───── Available records
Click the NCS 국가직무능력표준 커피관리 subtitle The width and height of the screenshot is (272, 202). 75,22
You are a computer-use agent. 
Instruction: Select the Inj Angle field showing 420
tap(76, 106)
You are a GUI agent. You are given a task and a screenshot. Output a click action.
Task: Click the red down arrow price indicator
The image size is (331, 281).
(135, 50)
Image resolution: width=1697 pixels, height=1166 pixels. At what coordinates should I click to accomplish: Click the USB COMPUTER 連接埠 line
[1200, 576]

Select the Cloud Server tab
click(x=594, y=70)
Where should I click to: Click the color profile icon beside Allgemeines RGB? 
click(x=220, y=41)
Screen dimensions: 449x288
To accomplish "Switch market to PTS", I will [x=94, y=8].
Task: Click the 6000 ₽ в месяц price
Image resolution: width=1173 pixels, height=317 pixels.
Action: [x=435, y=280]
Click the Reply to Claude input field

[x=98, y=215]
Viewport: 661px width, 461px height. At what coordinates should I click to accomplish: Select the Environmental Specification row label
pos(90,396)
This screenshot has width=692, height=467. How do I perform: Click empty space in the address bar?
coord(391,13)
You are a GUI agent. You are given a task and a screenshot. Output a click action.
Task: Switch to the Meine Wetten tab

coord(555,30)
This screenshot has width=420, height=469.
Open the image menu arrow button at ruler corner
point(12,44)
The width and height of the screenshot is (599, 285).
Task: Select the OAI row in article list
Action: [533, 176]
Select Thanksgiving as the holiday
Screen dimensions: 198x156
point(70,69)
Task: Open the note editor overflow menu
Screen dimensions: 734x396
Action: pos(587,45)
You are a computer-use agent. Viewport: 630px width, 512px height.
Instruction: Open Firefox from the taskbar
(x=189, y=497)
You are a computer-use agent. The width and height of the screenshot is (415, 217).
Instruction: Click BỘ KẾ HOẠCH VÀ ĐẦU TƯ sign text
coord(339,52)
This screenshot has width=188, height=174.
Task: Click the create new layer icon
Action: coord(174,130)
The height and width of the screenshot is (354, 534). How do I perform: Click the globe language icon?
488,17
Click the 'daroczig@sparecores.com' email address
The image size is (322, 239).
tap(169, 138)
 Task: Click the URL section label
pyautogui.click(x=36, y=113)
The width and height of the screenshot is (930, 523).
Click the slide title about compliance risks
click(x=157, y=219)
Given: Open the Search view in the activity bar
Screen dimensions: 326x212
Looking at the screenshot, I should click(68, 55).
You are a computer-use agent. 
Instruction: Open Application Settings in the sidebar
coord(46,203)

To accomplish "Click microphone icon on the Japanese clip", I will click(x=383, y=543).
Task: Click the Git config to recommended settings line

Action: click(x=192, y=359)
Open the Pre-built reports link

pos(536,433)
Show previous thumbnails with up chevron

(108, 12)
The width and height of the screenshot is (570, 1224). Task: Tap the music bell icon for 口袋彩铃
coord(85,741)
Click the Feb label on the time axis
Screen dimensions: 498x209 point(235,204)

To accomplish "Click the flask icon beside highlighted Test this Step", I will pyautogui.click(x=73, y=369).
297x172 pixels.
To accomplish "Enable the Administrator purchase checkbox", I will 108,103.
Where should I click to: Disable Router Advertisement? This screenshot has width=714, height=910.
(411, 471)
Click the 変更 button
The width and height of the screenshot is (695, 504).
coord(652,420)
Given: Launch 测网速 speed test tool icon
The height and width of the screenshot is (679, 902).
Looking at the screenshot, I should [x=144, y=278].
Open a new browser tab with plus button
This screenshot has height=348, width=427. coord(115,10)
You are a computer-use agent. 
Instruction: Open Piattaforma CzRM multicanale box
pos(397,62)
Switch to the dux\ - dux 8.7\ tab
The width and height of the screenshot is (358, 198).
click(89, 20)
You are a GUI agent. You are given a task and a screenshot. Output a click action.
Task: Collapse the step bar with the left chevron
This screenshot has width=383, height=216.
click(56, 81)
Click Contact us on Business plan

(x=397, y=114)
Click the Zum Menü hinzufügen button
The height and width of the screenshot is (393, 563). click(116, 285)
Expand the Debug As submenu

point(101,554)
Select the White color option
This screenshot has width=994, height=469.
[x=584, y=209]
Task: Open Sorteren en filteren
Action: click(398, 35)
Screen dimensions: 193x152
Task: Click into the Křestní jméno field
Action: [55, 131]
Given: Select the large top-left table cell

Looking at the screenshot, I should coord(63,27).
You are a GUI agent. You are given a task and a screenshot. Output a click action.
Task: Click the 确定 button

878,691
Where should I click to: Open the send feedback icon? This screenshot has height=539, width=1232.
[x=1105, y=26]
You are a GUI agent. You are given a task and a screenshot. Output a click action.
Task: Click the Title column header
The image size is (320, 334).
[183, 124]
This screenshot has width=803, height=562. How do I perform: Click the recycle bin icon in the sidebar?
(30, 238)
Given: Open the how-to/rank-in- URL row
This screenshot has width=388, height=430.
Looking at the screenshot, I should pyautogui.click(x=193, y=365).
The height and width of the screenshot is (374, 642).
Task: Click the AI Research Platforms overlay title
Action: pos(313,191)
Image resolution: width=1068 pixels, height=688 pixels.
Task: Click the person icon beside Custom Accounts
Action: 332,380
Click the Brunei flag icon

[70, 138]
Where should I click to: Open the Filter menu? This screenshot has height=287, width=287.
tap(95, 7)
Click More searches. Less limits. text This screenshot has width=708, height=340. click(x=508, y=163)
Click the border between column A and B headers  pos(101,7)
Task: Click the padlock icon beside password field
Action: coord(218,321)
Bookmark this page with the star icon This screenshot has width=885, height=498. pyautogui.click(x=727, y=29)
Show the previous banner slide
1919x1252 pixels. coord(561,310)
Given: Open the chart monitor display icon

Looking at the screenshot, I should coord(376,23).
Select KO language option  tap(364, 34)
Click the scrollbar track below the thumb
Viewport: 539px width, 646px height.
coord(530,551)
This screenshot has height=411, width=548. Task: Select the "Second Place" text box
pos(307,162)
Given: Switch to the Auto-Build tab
──────────
- [Task to carry out]
Only one stretch of the entries above is wanted: the lines from the one containing "This screenshot has width=803, height=562." through the one containing "Given: Open the how-to/rank-in- URL row". Please reproduce it exactly.

- [Answer to this exercise]
This screenshot has width=803, height=562. How do I perform: Click the recycle bin icon in the sidebar?
(30, 238)
Given: Open the how-to/rank-in- URL row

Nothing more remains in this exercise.